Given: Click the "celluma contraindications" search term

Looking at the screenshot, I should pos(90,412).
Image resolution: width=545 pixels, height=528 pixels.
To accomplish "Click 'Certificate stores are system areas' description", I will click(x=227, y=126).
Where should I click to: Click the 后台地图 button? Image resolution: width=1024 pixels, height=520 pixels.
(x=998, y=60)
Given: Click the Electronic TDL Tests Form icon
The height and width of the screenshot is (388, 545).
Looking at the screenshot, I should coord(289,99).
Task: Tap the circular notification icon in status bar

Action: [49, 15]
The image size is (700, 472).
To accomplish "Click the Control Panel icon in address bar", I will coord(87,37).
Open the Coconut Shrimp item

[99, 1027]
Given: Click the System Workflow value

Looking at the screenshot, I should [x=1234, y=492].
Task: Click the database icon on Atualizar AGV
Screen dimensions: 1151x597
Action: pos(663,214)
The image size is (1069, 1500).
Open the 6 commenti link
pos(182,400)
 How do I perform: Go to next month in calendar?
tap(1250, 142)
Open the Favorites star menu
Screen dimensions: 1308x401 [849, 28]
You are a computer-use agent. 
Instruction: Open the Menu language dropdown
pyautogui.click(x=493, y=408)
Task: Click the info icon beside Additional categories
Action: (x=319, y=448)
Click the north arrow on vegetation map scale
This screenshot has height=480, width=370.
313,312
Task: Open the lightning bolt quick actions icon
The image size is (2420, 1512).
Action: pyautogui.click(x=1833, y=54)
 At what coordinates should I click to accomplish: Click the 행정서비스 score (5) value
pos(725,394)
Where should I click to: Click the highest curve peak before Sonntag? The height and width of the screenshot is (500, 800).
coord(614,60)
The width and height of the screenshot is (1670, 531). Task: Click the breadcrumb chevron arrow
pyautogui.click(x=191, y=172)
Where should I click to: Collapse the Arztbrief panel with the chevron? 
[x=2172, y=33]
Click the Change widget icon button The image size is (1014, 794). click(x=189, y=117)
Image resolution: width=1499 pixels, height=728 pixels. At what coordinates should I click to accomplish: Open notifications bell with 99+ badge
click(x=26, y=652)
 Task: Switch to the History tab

WORK INSTRUCTION: All lines from the one that contains "Where should I click to: Click the highest" to the last line above must be given again exactly, with both included and nothing added.

WRITTEN SOLUTION:
Where should I click to: Click the highest curve peak before Sonntag? The height and width of the screenshot is (500, 800).
coord(614,60)
The width and height of the screenshot is (1670, 531). Task: Click the breadcrumb chevron arrow
pyautogui.click(x=191, y=172)
Where should I click to: Collapse the Arztbrief panel with the chevron? 
[x=2172, y=33]
Click the Change widget icon button The image size is (1014, 794). click(x=189, y=117)
Image resolution: width=1499 pixels, height=728 pixels. At what coordinates should I click to accomplish: Open notifications bell with 99+ badge
click(x=26, y=652)
 Task: Switch to the History tab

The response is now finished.